ESRB accidentally releases email addresses of Real ID complainants

In an ironic turn of events this evening, it appears that the Entertainment Software Ratings Board has revealed the entire list of email addresses belonging to people who appealed to the ESA's rating group over Blizzard's recently proposed and then retracted Real ID implementation. According to our World of Warcraft-focused sister site WoW.com, the ESRB issued a response letter to the nearly 1,000 folks who had emailed with complaints about Blizzard's decision -- unfortunately, it seems that rather than hide everyone's email addresses, someone hit "reply all."

We've dropped the letter itself beyond the break, which, as WoW.com points out, concludes with a statement espousing the ESRB's "Privacy Online" program. Whoops! All that said, mistakes will happen from time to time. Unlike Blizzard, however, the ESRB can't simply take this back.

"Thank you for contacting the Entertainment Software Rating Board (ESRB) regarding the policy recently announced by Blizzard Entertainment which would have required participants in its official forums to post comments using their real first and last names, and for expressing your concerns regarding potential privacy implications.

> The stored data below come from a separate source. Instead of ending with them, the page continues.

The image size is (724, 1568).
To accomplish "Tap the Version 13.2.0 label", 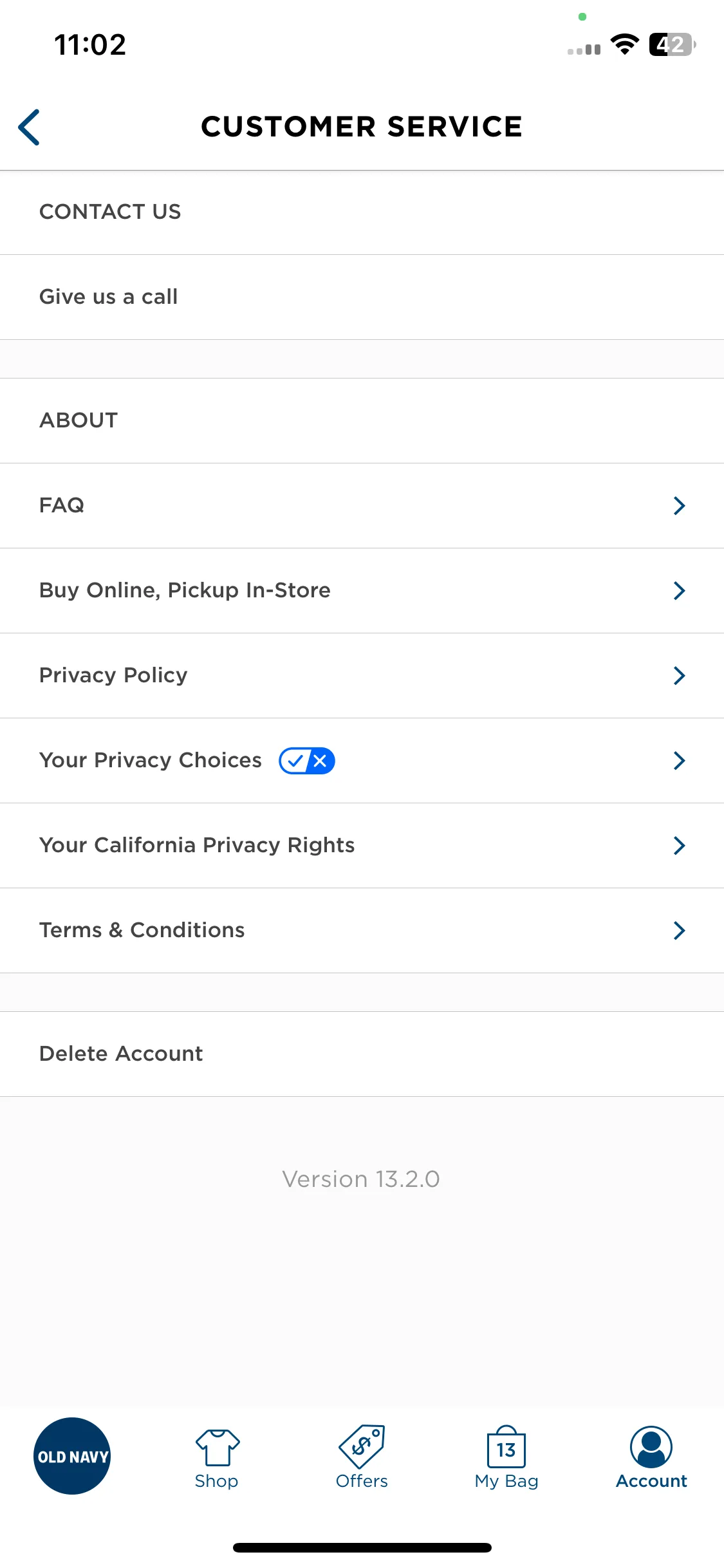I will (x=361, y=1179).
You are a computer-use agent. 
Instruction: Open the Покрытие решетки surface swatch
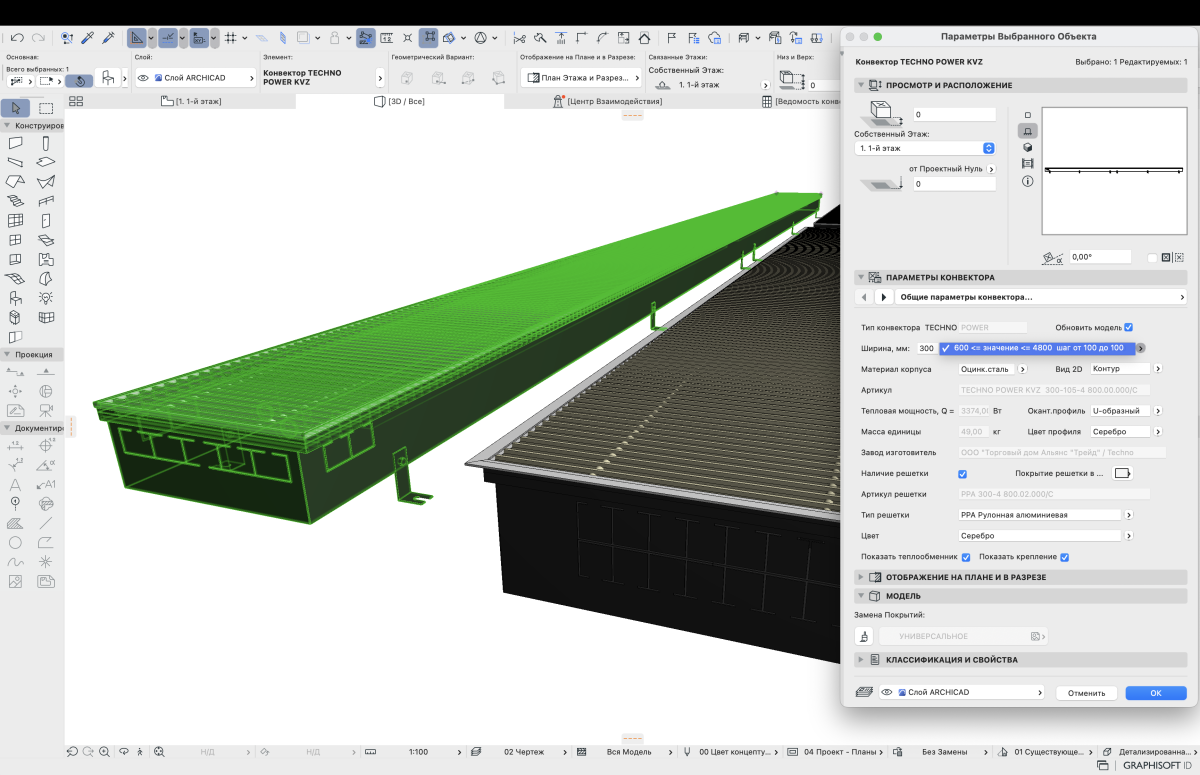1121,473
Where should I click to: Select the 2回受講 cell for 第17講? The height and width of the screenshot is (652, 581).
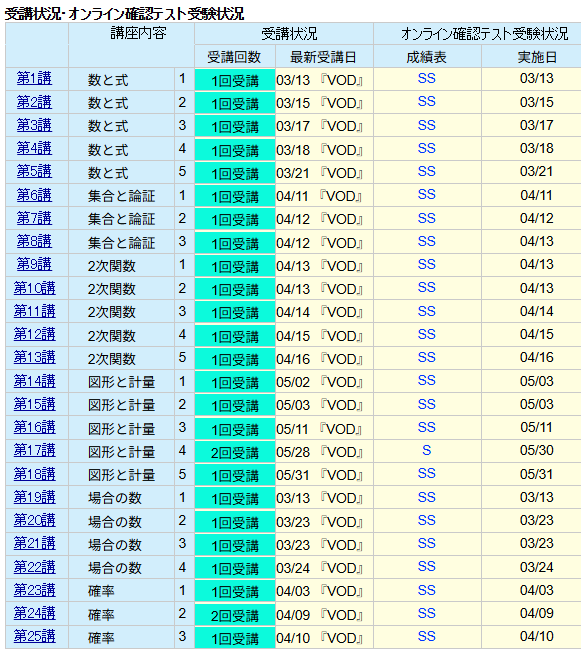235,451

It is our understanding that Blizzard has provided an update announcing that it will not be implementing the above-referenced policy with respect to its forums, and users will not be required to post using their real names. You can read Blizzard's announcement regarding this most recent development at http://forums.worldofwarcraft.com/thread.html?topicId=25968987278&sid=1&pageNo=1.

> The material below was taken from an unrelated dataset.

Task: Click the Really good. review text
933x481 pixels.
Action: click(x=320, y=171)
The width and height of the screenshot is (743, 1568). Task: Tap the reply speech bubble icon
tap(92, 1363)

Separately, if you have questions regarding Blizzard's implementation of its Real ID option -- which by our understanding is unrelated to Blizzard's plans for its forums -- and/or the new capabilities this option offers, they will likely be answered by reviewing the information posted at http://www.battle.net/realid/.

ESRB, through its Privacy Online program, helps companies develop practices to safeguard users' personal information online while still providing a safe and enjoyable video game experience for all. We appreciate your taking the time to contact us with your concerns, and please feel free to direct any future inquiries you may have regarding online privacy to our attention.

Regards,

Entertainment Software Rating Board"

This article was originally published on Joystiq.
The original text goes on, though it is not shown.